今回、有楽町フォーラムで行われた糖尿病学会は、プレスの受け付けの対応がきちんとしていたこと、コンパクトなプログラムや抄録集一式が受け付けで配布されたこと、記事を送るためのパソコンブースなどが設置されていたことなど、記者にとって取材のしやすい環境だったと思います。記事の扱いは、その内容の重要性を記者がどう判断したかで決まることが多いのだと思いますが、取材のしやすさ、情報を提供する側の協力体制などにも影響される部分があるかもしれません。
フリーランスライターとして日頃、医学会を取材して感じていることを書きます。新聞記者の方とは少し立場が違うかもしれませんが、メディアと医療がいい関係をつくるために以下書いてみました。

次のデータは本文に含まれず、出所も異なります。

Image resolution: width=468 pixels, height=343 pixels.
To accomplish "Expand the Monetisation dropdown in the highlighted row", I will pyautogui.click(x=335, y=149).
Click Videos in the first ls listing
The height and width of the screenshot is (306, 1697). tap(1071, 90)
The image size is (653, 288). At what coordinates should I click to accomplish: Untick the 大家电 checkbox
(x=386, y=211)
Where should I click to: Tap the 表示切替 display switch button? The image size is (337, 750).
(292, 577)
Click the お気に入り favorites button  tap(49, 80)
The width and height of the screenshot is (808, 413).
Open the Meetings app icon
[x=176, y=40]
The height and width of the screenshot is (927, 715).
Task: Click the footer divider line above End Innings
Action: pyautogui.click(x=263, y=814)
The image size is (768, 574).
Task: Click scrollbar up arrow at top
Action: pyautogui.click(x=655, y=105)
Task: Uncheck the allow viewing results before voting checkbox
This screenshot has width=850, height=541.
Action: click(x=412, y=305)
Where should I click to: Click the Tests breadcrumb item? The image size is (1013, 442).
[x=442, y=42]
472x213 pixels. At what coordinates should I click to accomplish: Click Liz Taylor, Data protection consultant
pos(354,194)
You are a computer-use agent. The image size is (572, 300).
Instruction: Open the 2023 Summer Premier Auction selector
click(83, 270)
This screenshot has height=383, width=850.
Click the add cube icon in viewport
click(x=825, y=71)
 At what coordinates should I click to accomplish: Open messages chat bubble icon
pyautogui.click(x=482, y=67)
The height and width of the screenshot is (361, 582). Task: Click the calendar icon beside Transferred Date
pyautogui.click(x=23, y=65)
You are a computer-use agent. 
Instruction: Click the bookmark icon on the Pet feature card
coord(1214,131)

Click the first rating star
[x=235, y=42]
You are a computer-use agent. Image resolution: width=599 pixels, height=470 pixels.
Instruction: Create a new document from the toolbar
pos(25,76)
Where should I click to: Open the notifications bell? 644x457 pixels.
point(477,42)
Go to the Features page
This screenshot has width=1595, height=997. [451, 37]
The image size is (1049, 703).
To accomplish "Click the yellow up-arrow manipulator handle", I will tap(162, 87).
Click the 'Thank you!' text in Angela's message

 学会のすべてをオープンにする必要があるのかどうかは議論があると思いますが、医療の最新情報が全国から集まる機会でもありますので、メディアを積極的に利用することが、今回のように全国に必要な情報を効率よく届ける場合も少なくないと感じています。また私のようにすぐ何かの媒体に書く予定がなくとも少し長期的に医療のテーマを追ってみたいという動機で参加する記者もいることを知っていただけるとうれしいと思います。

1プレスの取材申込み
 普通、学会の事務局に電話をして取材申込みをしますがその時に、「当日はプレス窓口が設置してありますので、そちらに名前を登録しておきます」という対応がベストです。しかし事前の対応がない場合には、当日もプレス窓口がないこともあり、入り口で拒否されたり、目の前で扱いを検討されることもあります。逆に当日、急に受け付けに行っても名刺で確認をとり入れていただける場合もあります。

2費用
私はフリーランスで媒体が1つではないので、窓口で請求されれば必要経費(勉強のための費用)として参加費を払う場合もありますが、お金を払って取材をするということには、心理的に少し抵抗があります。糖尿病学会は窓口があり無料でした。

3窓口での対応
窓口でプレス用の腕章やネームカードをいただけると仕事が楽になります。(糖尿病学会では、招待者のネームカードでした)プレス窓口がしっかりした学会では抄録や会場案内のコンパクトなものや資料一式などをいただける場合が多く、会場でも動きやすいし、取材のやる気も出ます。(ちなみにランチョンセミナーというのは、私がトロいせいだと思いますが仕組みがわからなくていつもうまく入れません)

4記事について
学会発表の内容については、記事の扱いにもよりますが、当日現場で聞いたことをそのまま書いて出せる場合と、周辺取材をしなければならないと判断する場合があります。よくシンポジウムが終了したあとなどにシンポジストの先生に名刺交換などをお願いししますが、マスコミと言った途端にあからさまにイヤな顔をされることがあります。早く正確な記事をと考えていることも多いので、偏見を持たず協力していただけるとうれしく思います。また取材に協力していただいた場合には、協力者だけでなく学会事務局にも掲載誌(紙)を送るなどの礼儀も記者として必要だと思いっています。